*Work task*. Write out the entries below exactly, from the first line to the one with "Task: Toggle the Aperçu checkbox", both ends included.

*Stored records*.
◆ ◆ ◆ ◆
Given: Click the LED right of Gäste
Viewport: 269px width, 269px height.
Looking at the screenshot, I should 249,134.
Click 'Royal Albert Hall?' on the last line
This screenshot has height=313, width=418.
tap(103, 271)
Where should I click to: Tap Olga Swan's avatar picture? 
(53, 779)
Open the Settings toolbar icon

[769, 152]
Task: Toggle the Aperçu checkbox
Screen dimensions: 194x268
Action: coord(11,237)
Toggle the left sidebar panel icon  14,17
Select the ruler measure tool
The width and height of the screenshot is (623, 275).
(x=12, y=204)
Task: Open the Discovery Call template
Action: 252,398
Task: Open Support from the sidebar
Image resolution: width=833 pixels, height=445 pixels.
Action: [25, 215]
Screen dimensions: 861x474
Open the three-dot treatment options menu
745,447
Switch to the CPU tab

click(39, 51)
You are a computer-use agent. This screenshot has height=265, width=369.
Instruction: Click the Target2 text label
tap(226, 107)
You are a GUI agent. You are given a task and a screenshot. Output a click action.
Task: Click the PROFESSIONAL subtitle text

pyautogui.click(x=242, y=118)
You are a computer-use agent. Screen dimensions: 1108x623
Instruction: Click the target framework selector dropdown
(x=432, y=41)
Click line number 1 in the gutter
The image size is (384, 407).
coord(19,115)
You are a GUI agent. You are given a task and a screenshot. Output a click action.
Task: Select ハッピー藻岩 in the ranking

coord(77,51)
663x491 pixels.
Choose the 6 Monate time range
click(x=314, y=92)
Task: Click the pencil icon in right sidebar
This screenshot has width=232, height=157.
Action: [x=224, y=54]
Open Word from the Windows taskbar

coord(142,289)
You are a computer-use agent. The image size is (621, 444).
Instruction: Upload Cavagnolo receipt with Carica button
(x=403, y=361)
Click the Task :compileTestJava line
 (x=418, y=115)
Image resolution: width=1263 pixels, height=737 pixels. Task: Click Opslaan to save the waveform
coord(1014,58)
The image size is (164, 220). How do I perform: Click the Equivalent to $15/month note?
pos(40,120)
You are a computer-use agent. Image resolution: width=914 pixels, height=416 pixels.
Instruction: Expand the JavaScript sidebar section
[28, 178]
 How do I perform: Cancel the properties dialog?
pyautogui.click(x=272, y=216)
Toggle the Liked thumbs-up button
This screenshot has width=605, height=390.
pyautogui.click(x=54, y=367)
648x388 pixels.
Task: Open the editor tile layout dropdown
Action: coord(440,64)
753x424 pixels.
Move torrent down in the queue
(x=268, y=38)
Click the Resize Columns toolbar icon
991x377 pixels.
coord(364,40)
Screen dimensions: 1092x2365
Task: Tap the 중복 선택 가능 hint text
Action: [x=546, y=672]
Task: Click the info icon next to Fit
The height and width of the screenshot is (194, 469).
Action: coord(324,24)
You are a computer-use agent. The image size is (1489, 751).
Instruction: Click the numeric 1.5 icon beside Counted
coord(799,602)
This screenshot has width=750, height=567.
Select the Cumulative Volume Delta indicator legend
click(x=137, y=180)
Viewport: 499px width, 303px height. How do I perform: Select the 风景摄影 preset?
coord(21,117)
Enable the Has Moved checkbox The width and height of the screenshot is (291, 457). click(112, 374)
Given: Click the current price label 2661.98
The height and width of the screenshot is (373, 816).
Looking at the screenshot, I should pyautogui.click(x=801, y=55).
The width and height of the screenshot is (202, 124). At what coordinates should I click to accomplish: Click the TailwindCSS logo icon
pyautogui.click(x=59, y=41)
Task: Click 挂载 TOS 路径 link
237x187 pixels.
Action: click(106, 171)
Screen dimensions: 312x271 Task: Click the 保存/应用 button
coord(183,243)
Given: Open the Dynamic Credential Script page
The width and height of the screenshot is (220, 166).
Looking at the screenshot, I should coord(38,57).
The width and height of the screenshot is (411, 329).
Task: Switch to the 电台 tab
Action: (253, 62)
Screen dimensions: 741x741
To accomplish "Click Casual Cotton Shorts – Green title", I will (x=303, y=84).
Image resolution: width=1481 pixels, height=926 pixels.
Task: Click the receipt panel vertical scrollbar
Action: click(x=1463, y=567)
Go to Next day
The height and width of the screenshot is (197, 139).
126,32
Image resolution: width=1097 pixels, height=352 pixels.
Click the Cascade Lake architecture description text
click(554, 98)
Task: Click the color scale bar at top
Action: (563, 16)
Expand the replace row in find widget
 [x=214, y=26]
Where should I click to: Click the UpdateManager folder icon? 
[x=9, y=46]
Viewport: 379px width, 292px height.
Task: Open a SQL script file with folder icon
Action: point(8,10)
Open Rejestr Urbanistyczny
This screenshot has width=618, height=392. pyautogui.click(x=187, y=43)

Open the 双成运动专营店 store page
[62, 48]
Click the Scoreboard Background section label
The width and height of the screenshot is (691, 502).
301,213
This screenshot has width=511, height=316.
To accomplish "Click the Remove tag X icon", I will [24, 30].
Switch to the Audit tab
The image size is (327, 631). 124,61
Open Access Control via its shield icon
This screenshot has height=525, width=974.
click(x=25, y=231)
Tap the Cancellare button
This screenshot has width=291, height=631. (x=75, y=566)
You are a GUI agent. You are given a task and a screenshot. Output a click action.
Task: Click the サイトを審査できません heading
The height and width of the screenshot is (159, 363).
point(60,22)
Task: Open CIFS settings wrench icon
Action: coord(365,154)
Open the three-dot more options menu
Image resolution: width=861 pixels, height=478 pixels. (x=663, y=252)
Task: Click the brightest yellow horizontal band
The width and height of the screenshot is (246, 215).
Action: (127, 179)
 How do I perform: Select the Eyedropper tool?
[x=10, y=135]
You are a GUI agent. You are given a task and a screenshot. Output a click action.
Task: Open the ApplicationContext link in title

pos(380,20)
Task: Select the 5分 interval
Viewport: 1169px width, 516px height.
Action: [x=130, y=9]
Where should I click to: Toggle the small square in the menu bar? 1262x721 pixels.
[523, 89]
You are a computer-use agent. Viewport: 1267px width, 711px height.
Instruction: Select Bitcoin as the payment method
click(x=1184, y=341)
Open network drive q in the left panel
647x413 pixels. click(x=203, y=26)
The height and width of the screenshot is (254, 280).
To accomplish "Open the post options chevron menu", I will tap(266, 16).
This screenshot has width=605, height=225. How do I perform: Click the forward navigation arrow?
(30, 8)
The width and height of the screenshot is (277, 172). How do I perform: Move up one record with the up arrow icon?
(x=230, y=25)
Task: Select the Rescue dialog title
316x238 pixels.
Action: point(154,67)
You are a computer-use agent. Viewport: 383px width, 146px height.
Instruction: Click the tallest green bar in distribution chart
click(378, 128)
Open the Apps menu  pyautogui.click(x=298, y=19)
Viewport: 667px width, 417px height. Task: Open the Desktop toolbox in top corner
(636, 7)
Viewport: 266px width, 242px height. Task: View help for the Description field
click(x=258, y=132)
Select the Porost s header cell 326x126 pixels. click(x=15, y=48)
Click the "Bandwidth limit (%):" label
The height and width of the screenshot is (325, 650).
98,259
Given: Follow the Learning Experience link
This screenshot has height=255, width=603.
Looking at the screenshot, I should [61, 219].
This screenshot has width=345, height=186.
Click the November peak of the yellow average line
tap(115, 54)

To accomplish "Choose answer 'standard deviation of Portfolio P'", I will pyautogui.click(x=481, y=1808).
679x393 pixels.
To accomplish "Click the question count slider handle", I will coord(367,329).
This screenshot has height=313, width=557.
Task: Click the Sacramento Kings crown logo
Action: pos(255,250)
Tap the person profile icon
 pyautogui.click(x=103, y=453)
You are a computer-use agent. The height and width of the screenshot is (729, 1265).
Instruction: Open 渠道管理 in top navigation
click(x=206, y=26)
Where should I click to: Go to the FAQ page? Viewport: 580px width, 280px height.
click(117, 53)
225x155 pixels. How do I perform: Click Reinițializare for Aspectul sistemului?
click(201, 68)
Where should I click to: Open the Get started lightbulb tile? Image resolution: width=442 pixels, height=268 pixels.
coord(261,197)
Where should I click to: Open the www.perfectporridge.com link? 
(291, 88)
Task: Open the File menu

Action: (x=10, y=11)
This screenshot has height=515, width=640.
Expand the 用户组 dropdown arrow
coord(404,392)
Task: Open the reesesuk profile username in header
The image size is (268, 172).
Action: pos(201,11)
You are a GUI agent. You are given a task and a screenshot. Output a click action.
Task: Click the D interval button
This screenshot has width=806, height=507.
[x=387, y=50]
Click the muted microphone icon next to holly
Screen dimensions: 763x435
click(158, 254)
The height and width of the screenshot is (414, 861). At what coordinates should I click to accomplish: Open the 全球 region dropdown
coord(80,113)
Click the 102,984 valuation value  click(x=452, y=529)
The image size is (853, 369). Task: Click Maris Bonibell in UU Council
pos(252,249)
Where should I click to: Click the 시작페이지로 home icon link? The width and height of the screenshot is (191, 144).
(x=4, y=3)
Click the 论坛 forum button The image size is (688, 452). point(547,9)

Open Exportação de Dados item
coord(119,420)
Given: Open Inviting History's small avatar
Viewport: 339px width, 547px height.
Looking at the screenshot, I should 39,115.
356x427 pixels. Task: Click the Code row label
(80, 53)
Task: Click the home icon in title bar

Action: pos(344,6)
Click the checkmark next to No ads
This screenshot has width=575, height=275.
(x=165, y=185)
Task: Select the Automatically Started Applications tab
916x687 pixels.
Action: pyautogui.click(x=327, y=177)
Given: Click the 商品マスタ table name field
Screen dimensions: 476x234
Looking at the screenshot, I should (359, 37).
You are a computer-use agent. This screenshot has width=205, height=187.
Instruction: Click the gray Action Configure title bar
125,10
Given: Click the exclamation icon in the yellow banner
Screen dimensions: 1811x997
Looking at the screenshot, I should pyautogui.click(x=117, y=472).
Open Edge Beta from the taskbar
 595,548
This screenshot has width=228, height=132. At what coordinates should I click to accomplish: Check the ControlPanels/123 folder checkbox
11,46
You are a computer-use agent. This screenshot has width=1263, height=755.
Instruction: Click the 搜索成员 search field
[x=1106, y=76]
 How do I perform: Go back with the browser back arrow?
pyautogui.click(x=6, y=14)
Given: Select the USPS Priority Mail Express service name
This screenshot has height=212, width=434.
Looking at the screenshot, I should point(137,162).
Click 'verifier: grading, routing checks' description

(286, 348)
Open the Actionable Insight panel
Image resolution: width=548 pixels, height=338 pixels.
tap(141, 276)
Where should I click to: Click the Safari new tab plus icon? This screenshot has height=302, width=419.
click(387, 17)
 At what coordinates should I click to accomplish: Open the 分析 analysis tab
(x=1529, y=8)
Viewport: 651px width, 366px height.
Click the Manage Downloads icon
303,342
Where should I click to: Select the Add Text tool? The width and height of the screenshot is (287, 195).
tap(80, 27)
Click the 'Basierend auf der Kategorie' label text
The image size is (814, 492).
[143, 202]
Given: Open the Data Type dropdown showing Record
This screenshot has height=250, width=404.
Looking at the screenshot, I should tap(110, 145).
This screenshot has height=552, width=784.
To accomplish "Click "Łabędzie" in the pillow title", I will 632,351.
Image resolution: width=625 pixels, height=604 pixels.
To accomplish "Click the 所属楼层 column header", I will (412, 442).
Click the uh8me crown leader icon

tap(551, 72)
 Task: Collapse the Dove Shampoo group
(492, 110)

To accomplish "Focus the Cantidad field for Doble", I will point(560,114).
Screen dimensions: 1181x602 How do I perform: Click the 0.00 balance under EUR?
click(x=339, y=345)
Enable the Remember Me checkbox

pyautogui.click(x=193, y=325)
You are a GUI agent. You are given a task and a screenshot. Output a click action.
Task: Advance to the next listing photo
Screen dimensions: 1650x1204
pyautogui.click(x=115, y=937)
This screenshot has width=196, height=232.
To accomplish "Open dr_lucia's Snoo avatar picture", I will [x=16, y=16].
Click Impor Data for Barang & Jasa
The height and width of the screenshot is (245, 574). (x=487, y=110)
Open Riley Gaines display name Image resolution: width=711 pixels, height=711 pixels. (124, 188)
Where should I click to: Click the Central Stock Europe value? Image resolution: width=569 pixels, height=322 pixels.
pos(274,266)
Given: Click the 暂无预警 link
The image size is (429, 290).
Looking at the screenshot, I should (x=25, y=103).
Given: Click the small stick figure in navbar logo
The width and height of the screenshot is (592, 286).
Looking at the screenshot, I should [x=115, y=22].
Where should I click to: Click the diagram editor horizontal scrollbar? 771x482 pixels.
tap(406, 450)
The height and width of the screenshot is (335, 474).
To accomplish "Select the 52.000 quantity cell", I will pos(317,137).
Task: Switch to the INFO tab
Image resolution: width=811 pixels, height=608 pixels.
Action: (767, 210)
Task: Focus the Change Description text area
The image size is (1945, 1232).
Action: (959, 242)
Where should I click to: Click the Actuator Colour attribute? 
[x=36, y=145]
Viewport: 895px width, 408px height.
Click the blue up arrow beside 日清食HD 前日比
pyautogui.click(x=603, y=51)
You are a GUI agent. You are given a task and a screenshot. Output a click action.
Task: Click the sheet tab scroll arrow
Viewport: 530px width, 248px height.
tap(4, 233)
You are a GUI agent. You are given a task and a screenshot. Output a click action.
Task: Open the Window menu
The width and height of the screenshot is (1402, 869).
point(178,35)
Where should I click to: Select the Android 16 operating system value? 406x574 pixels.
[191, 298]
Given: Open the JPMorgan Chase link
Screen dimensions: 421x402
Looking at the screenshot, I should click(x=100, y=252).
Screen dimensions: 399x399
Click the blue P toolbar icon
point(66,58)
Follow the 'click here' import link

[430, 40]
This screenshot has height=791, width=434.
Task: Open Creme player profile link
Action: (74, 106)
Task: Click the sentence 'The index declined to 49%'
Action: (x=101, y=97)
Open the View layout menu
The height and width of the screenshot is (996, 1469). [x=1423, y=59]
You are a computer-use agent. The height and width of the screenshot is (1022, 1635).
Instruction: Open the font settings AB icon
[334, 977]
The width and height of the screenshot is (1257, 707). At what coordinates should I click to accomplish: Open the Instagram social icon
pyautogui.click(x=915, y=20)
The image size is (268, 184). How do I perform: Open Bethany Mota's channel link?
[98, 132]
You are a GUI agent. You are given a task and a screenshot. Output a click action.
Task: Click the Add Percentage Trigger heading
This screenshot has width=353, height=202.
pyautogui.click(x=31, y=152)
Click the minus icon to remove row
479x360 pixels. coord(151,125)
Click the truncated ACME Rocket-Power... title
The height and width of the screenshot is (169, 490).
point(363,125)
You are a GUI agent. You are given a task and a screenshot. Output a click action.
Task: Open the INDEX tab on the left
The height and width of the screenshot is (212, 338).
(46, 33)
◆ ◆ ◆ ◆
*Solution to the exercise*.
Given: Click the LED right of Gäste
Viewport: 269px width, 269px height.
Looking at the screenshot, I should 249,134.
Click 'Royal Albert Hall?' on the last line
This screenshot has height=313, width=418.
tap(103, 271)
Where should I click to: Tap Olga Swan's avatar picture? 
(53, 779)
Open the Settings toolbar icon

[769, 152]
Task: Toggle the Aperçu checkbox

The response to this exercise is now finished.